What is expected:
Search the data for the word "computer" and copy every line that contains it.

** Opening Input block **

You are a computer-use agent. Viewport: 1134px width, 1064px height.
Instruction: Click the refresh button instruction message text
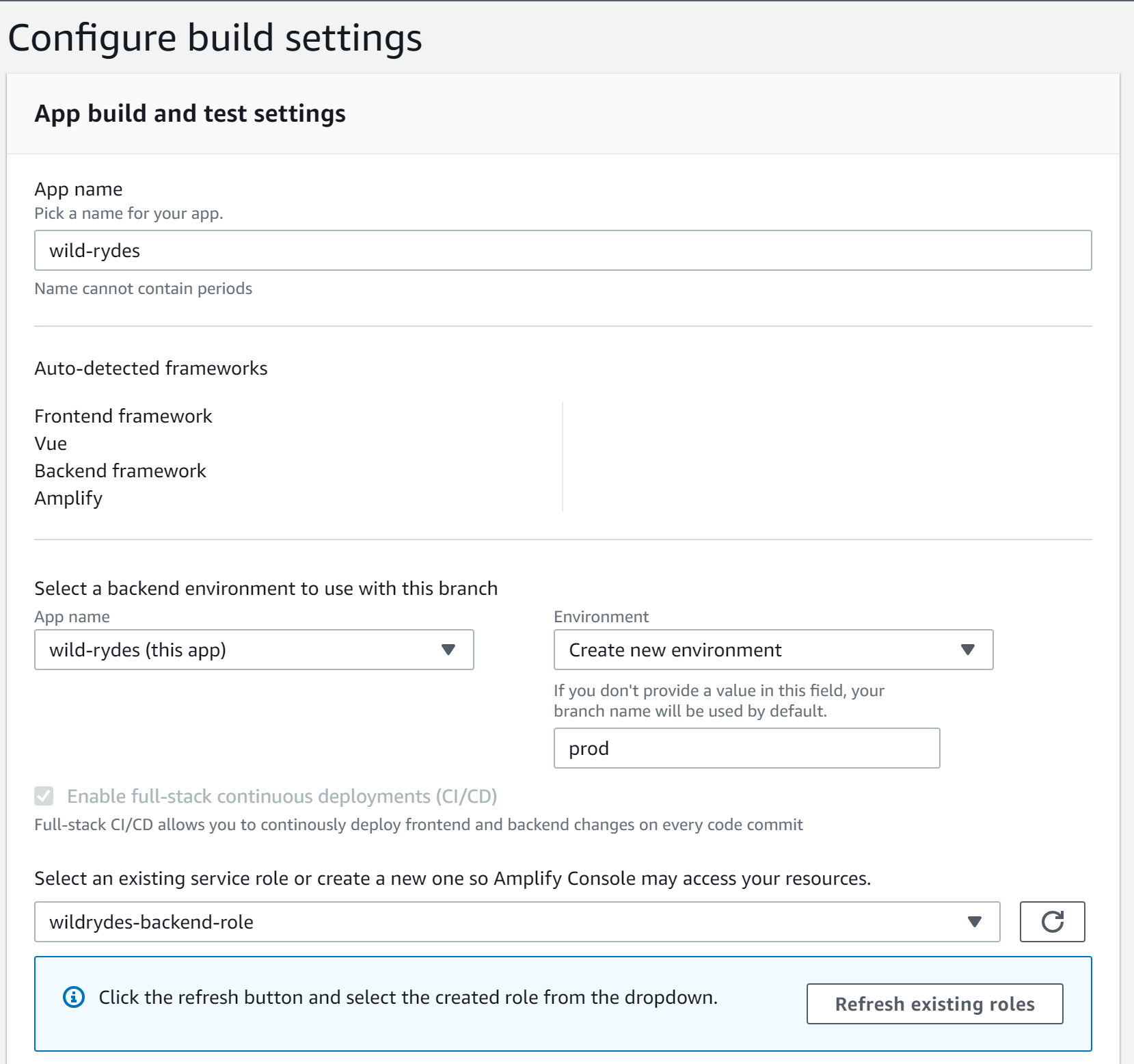408,997
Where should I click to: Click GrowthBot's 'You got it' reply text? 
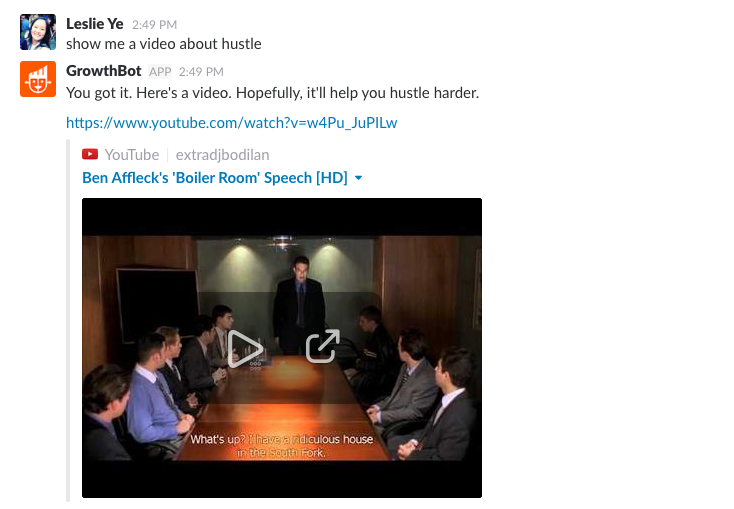[272, 93]
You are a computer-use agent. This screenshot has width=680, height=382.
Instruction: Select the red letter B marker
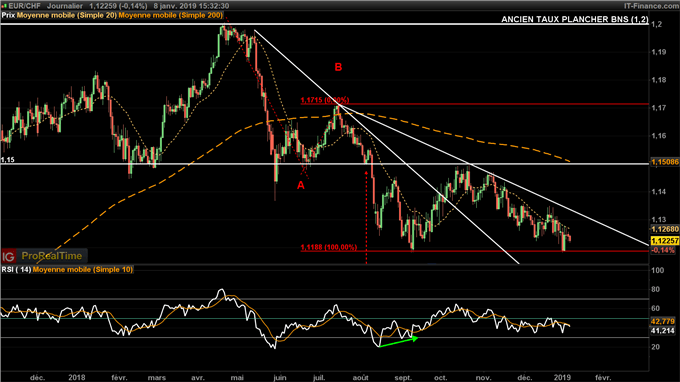pos(338,67)
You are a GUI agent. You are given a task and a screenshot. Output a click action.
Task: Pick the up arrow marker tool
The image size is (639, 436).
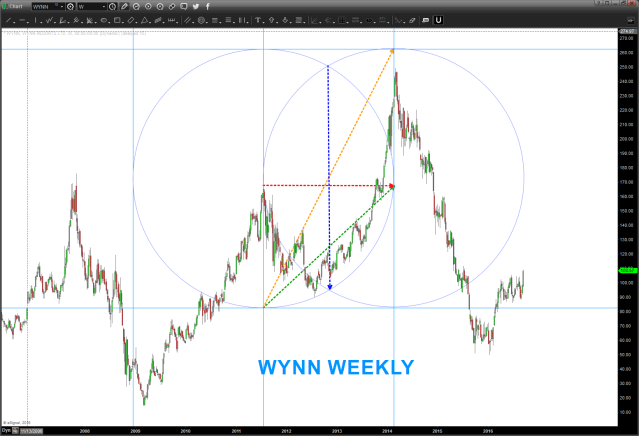271,20
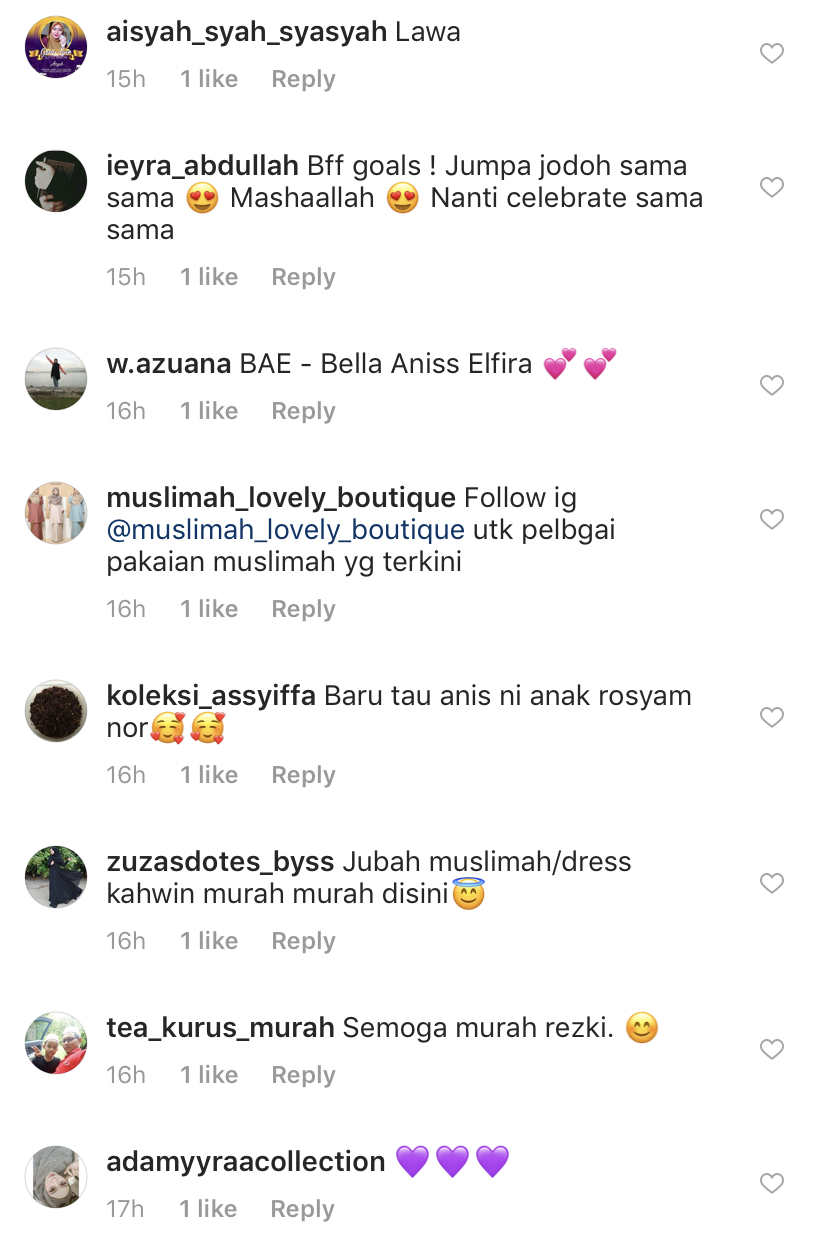Like koleksi_assyiffa's comment via heart
This screenshot has width=828, height=1243.
click(x=772, y=717)
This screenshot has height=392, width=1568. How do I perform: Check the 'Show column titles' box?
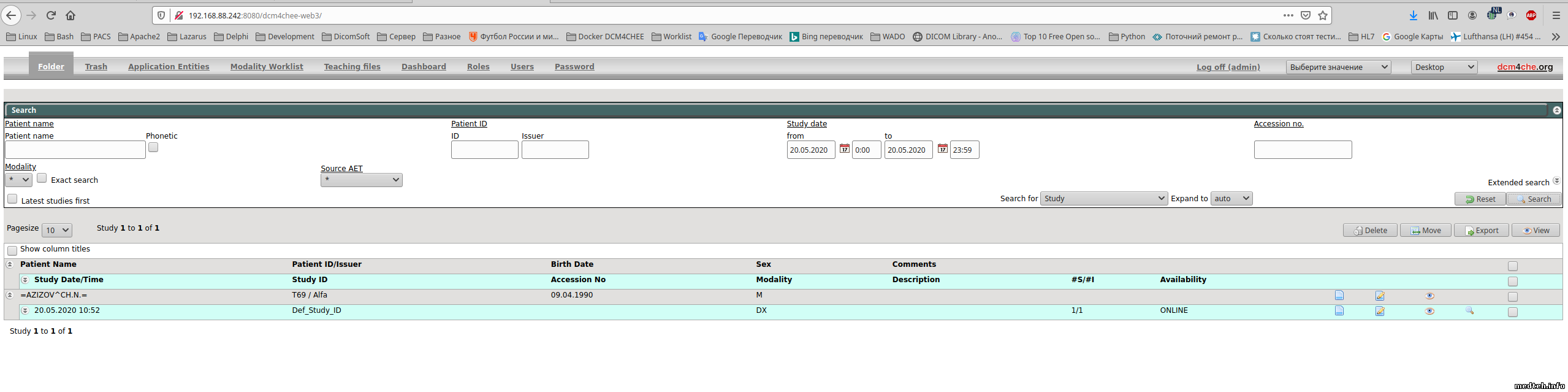[12, 250]
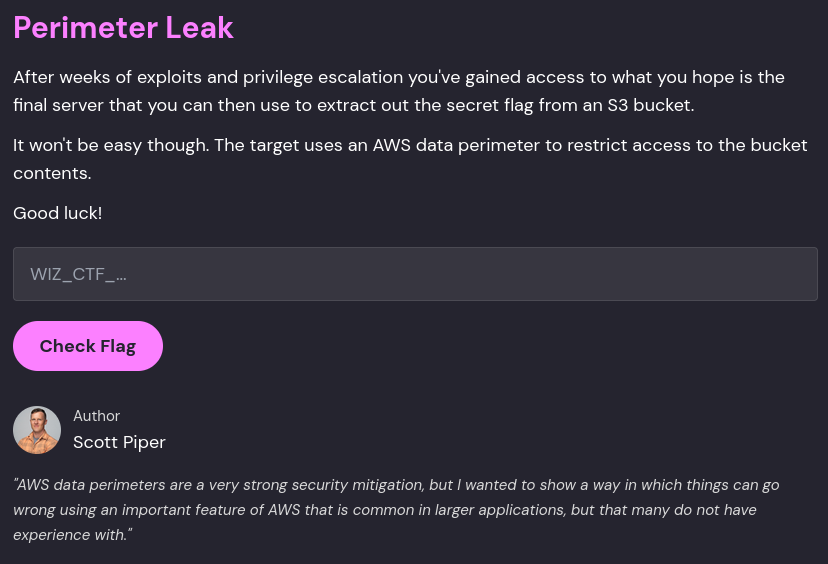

** Closing Input block **

Task response:
You are a computer-use agent. Viewport: 1134px width, 1064px height.
You are a computer-use agent. This screenshot has width=680, height=382.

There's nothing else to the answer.